But on the other side of the world, Russian Orthodox Christianity, in its ascetic patristic roots and historical resistance to Communist persecution, surprisingly has nurtured an experiential “apologetic theology”— based in patristic cosmology more than moralism—that has helped Russian Christian culture resist twenty-first-century sexual anarchism emanating from the “global West.” The different position of Russian culture is seen in the pro-marriage constitutional amendment approved by Russian voters in a referendum late last month, coinciding with the fifth anniversary of the judicial granting of same-sex marriage as a constitutional right in America.

The Russian exile Prof.

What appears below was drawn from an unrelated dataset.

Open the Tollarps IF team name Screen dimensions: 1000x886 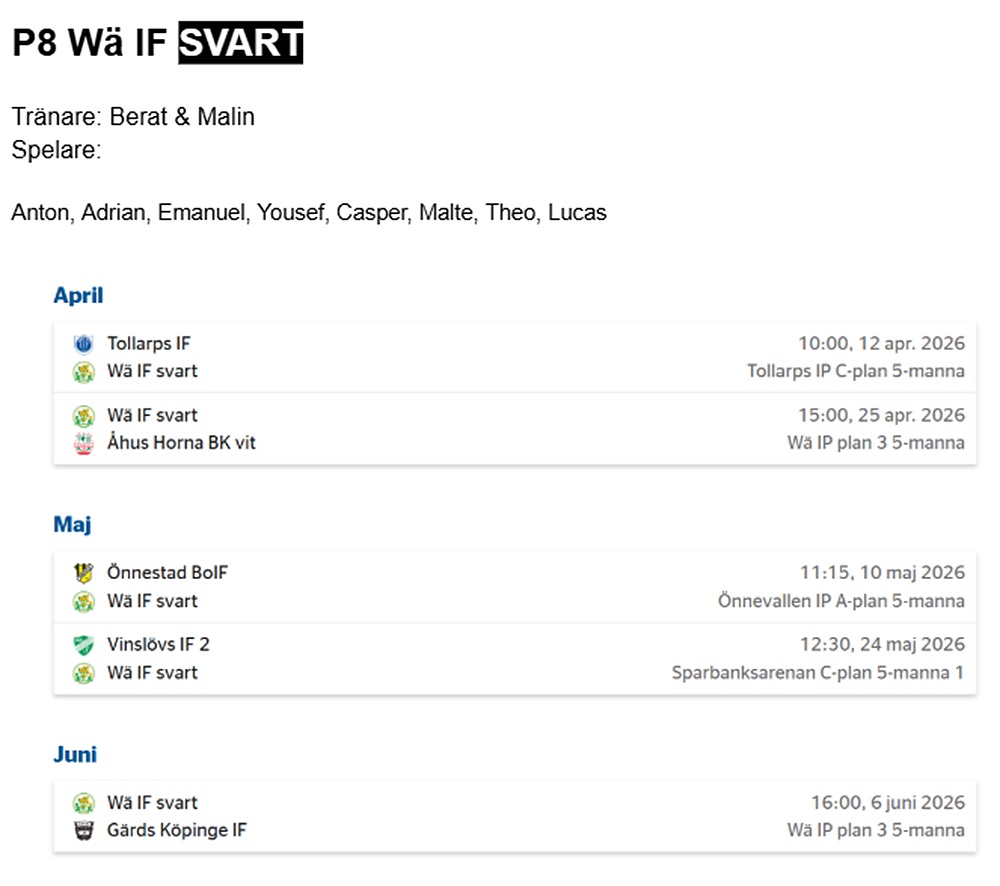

I.M. Andreyev in his classic Orthodox Apologetic Theology wrote in the 1950s of how experiential faith helps demonstrate the “complete organic unity” of Christian truths. Andreyev survived the notorious Solovki Communist prison camp in Russia’s far north, to find refuge after World War II at Holy Trinity Russian Orthodoxy Monastery and Seminary in upstate New York dairy country. He drew on ascetic traditions of Orthodoxy with three distinctive emphases: 1. Identification of uncreated grace with natural law. 2. Realizing human being in theosis or oneness with God’s energies. 3. Finding human community in sobornost (“catholicity”), or spiritual unity, in the Church. Such emphases, which may sound strange to Western Christian ears, nonetheless mesh surprisingly well with Christian foundational aspects of the American republic.

First, it’s worth briefly comparing American and Russian public cultures of sex today.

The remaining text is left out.